Directions for this task: Transcribe every record below word for word.

----- Records for this task -----

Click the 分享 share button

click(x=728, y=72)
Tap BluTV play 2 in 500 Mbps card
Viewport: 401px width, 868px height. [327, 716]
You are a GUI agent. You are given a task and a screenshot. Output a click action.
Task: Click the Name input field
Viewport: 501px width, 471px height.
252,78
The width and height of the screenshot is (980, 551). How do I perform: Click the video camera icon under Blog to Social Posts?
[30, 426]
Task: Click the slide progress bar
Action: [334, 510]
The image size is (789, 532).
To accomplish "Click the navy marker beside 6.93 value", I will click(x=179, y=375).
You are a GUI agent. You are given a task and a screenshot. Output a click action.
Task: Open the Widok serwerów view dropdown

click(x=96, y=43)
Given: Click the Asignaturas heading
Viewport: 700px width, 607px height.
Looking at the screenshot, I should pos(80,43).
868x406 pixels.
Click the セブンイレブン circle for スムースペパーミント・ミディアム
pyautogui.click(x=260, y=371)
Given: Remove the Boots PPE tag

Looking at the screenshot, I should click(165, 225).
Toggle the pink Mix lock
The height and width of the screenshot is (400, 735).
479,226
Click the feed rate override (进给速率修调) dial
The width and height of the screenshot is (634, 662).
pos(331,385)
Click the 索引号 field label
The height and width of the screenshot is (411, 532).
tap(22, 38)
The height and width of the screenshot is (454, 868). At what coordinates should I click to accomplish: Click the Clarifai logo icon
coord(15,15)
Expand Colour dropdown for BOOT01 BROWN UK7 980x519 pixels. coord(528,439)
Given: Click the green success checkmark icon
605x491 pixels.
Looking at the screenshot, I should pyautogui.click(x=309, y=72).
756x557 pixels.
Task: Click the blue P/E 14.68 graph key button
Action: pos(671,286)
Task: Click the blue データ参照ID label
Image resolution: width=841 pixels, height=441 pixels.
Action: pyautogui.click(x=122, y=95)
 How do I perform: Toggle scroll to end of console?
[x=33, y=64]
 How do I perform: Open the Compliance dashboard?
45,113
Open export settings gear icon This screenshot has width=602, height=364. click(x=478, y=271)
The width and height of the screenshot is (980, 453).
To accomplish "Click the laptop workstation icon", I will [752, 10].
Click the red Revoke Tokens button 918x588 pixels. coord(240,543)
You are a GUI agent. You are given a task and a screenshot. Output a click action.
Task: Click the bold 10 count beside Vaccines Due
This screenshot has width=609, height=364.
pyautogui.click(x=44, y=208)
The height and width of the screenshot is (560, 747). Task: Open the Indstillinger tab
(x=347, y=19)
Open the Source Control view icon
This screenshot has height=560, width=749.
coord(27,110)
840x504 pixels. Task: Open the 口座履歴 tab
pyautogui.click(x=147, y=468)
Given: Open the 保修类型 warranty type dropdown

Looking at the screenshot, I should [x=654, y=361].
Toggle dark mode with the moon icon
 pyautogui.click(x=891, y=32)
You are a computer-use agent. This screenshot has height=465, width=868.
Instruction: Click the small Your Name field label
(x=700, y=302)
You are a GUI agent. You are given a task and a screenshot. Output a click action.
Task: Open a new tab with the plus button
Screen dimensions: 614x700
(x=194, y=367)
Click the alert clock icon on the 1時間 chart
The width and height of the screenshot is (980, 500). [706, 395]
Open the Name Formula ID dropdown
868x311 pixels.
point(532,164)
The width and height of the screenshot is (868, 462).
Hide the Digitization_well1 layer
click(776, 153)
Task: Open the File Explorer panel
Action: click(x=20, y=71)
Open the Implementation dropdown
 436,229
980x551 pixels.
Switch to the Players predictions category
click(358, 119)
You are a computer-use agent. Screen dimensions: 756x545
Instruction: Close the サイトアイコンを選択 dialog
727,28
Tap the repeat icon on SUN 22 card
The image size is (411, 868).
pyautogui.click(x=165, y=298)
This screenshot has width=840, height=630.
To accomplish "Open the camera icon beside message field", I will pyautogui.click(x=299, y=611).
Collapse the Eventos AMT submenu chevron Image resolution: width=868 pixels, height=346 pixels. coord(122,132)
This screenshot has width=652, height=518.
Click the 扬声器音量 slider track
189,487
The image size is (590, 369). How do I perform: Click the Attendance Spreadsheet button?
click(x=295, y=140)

-----

Exercise output:
Click the 分享 share button

click(x=728, y=72)
Tap BluTV play 2 in 500 Mbps card
Viewport: 401px width, 868px height. [327, 716]
You are a GUI agent. You are given a task and a screenshot. Output a click action.
Task: Click the Name input field
Viewport: 501px width, 471px height.
252,78
The width and height of the screenshot is (980, 551). How do I perform: Click the video camera icon under Blog to Social Posts?
[30, 426]
Task: Click the slide progress bar
Action: [334, 510]
The image size is (789, 532).
To accomplish "Click the navy marker beside 6.93 value", I will click(x=179, y=375).
You are a GUI agent. You are given a task and a screenshot. Output a click action.
Task: Open the Widok serwerów view dropdown

click(x=96, y=43)
Given: Click the Asignaturas heading
Viewport: 700px width, 607px height.
Looking at the screenshot, I should pos(80,43).
868x406 pixels.
Click the セブンイレブン circle for スムースペパーミント・ミディアム
pyautogui.click(x=260, y=371)
Given: Remove the Boots PPE tag

Looking at the screenshot, I should click(165, 225).
Toggle the pink Mix lock
The height and width of the screenshot is (400, 735).
479,226
Click the feed rate override (进给速率修调) dial
The width and height of the screenshot is (634, 662).
pos(331,385)
Click the 索引号 field label
The height and width of the screenshot is (411, 532).
tap(22, 38)
The height and width of the screenshot is (454, 868). At what coordinates should I click to accomplish: Click the Clarifai logo icon
coord(15,15)
Expand Colour dropdown for BOOT01 BROWN UK7 980x519 pixels. coord(528,439)
Given: Click the green success checkmark icon
605x491 pixels.
Looking at the screenshot, I should pyautogui.click(x=309, y=72).
756x557 pixels.
Task: Click the blue P/E 14.68 graph key button
Action: pos(671,286)
Task: Click the blue データ参照ID label
Image resolution: width=841 pixels, height=441 pixels.
Action: pyautogui.click(x=122, y=95)
 How do I perform: Toggle scroll to end of console?
[x=33, y=64]
 How do I perform: Open the Compliance dashboard?
45,113
Open export settings gear icon This screenshot has width=602, height=364. click(x=478, y=271)
The width and height of the screenshot is (980, 453).
To accomplish "Click the laptop workstation icon", I will [752, 10].
Click the red Revoke Tokens button 918x588 pixels. coord(240,543)
You are a GUI agent. You are given a task and a screenshot. Output a click action.
Task: Click the bold 10 count beside Vaccines Due
This screenshot has width=609, height=364.
pyautogui.click(x=44, y=208)
The height and width of the screenshot is (560, 747). Task: Open the Indstillinger tab
(x=347, y=19)
Open the Source Control view icon
This screenshot has height=560, width=749.
coord(27,110)
840x504 pixels. Task: Open the 口座履歴 tab
pyautogui.click(x=147, y=468)
Given: Open the 保修类型 warranty type dropdown

Looking at the screenshot, I should [x=654, y=361].
Toggle dark mode with the moon icon
 pyautogui.click(x=891, y=32)
You are a computer-use agent. This screenshot has height=465, width=868.
Instruction: Click the small Your Name field label
(x=700, y=302)
You are a GUI agent. You are given a task and a screenshot. Output a click action.
Task: Open a new tab with the plus button
Screen dimensions: 614x700
(x=194, y=367)
Click the alert clock icon on the 1時間 chart
The width and height of the screenshot is (980, 500). [706, 395]
Open the Name Formula ID dropdown
868x311 pixels.
point(532,164)
The width and height of the screenshot is (868, 462).
Hide the Digitization_well1 layer
click(776, 153)
Task: Open the File Explorer panel
Action: click(x=20, y=71)
Open the Implementation dropdown
 436,229
980x551 pixels.
Switch to the Players predictions category
click(358, 119)
You are a computer-use agent. Screen dimensions: 756x545
Instruction: Close the サイトアイコンを選択 dialog
727,28
Tap the repeat icon on SUN 22 card
The image size is (411, 868).
pyautogui.click(x=165, y=298)
This screenshot has width=840, height=630.
To accomplish "Open the camera icon beside message field", I will pyautogui.click(x=299, y=611).
Collapse the Eventos AMT submenu chevron Image resolution: width=868 pixels, height=346 pixels. coord(122,132)
This screenshot has width=652, height=518.
Click the 扬声器音量 slider track
189,487
The image size is (590, 369). How do I perform: Click the Attendance Spreadsheet button?
click(x=295, y=140)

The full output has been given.